Interestingly, NVIDIA’s Audex represents a significant leap forward in the quest for truly unified multimodal AI, demonstrating that advanced audio capabilities don’t have to come at the expense of robust text intelligence.
Expert Perspective
A practical read on NVIDIA Audex starts with audio. That is where the earliest effects are likely to show up if this development keeps building.
What happens next will come down to adoption speed, policy response, and execution quality. That combination could make NVIDIA Audex a meaningful reference point across audex.
For decision-makers, the useful lens is not the headline alone but how text changes priorities once organizations have to respond.
Frequently Asked Questions
Why is NVIDIA Audex important?
NVIDIA Audex: A Breakthrough Unified LLM for Audio and Text Without the “Text Tax”The bigger takeaway is simple: The world of large language models (LLMs) is rapidly expanding, with a growing demand for models that can understand and generate more than just text.

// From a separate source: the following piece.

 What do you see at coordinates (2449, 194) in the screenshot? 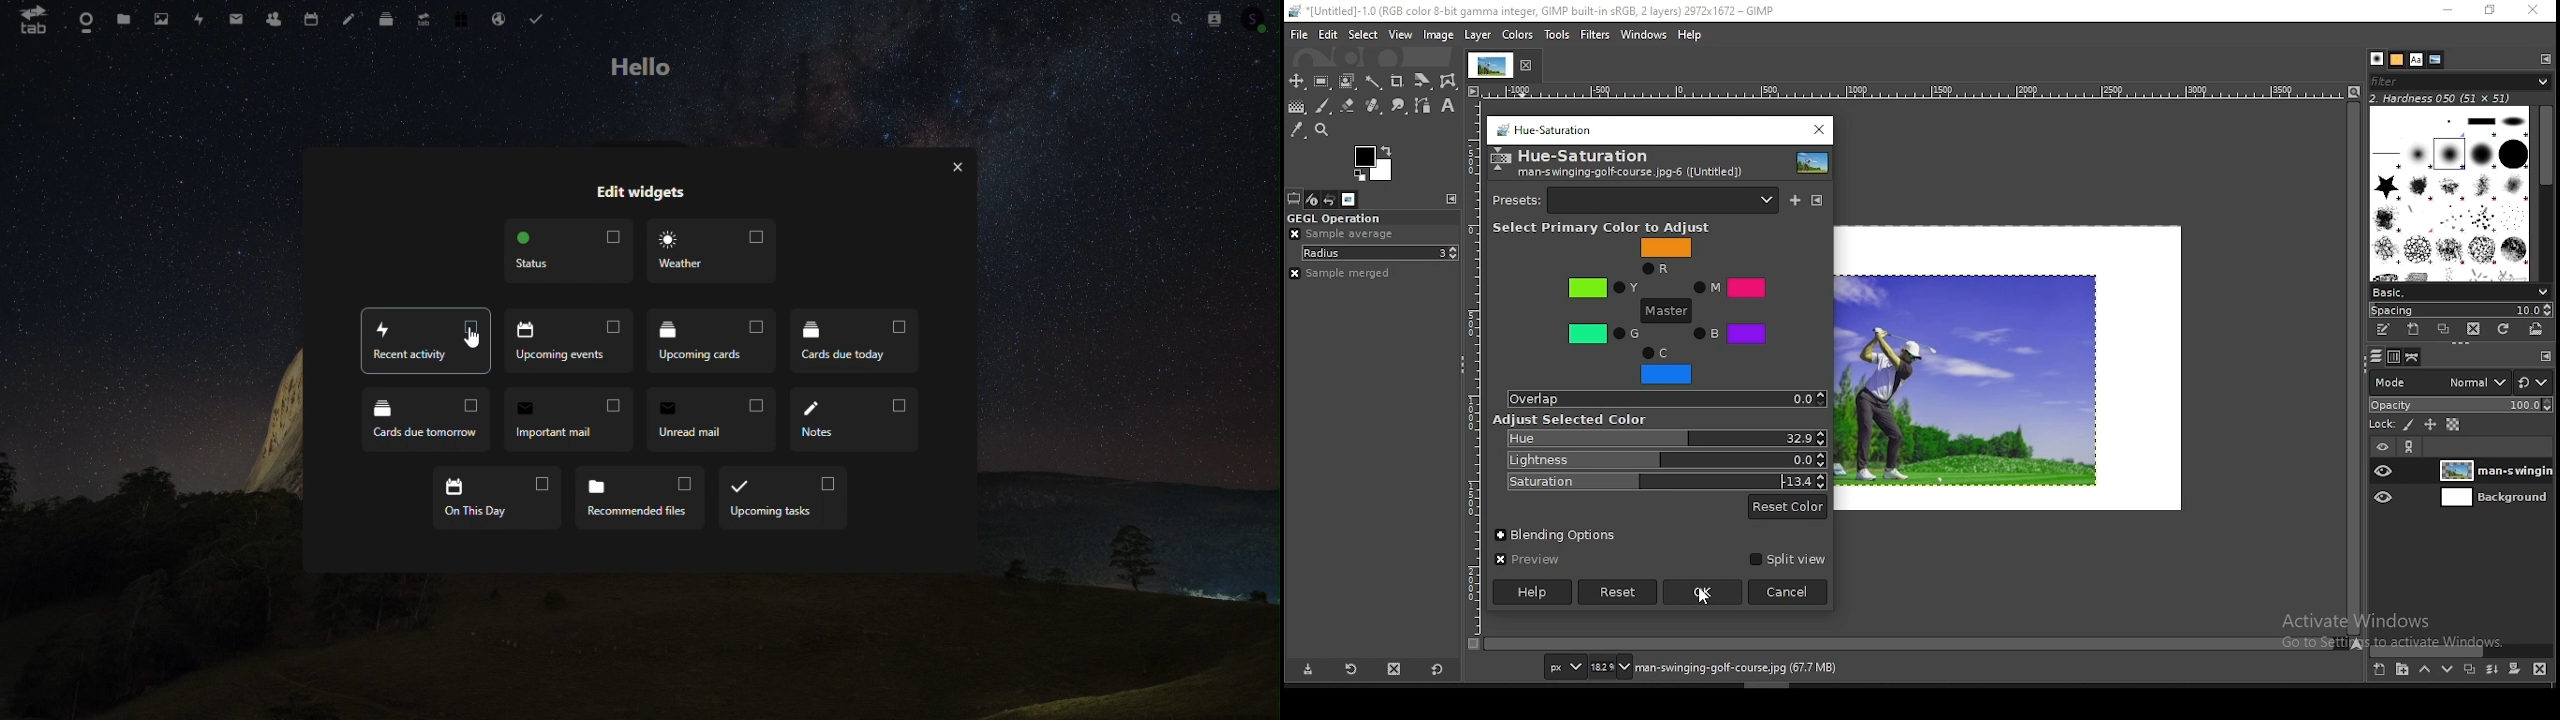
I see `brushes` at bounding box center [2449, 194].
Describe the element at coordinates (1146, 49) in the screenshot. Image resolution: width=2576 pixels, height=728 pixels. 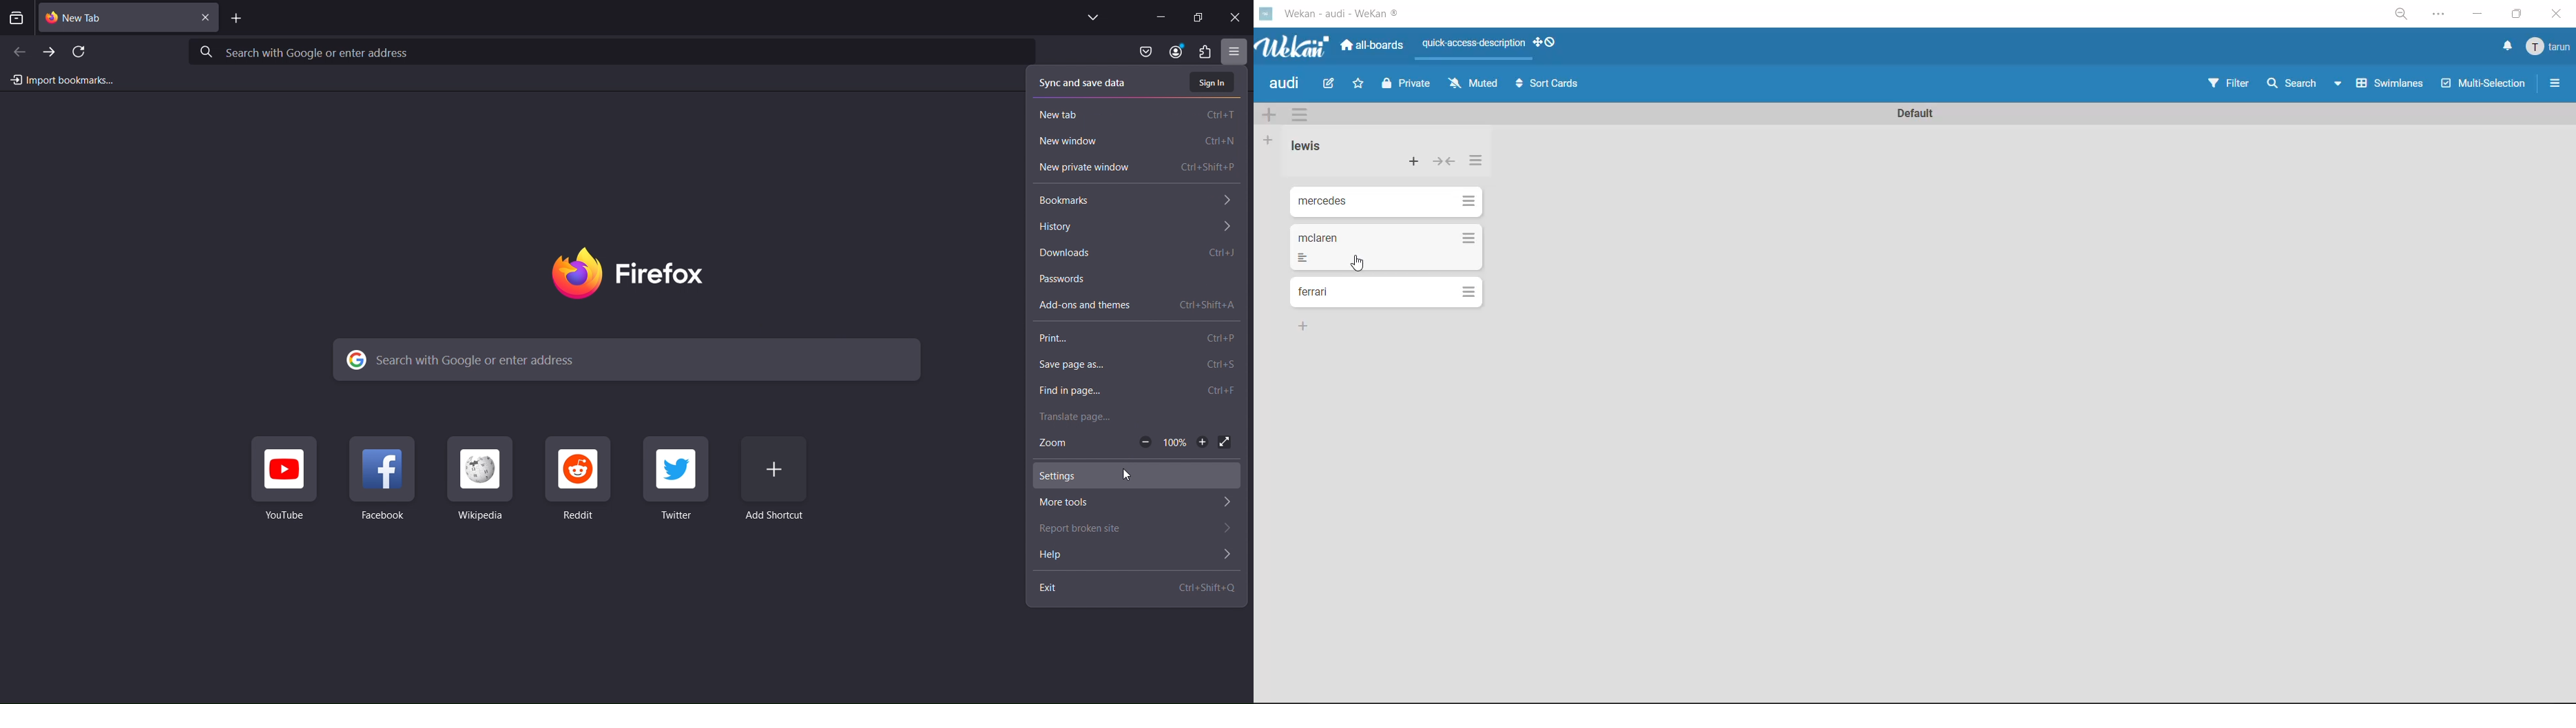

What impact could NVIDIA Audex have?
While many multimodal LLMs emerge, they often come with a hidden cost: a ‘text tax’ where adding audio or visual capabilities degrades their core text intelligence.NVIDIA, however, is challenging this norm with its latest release: Audex (Nemotron-Labs-Audex-30B-A3B).
What should readers watch next with NVIDIA Audex?
This innovative unified audio-text LLM is engineered to seamlessly integrate audio capabilities while preserving, and in some cases even enhancing, its foundational text understanding.What is Audex?Meanwhile, Audex is a sophisticated 30-billion-parameter Mixture-of-Experts (MoE) Transformer decoder, activating 3 billion parameters per token.
How does this relate to audio?
It connects because the article frames audio as one of the clearest areas where the topic may be felt in practice.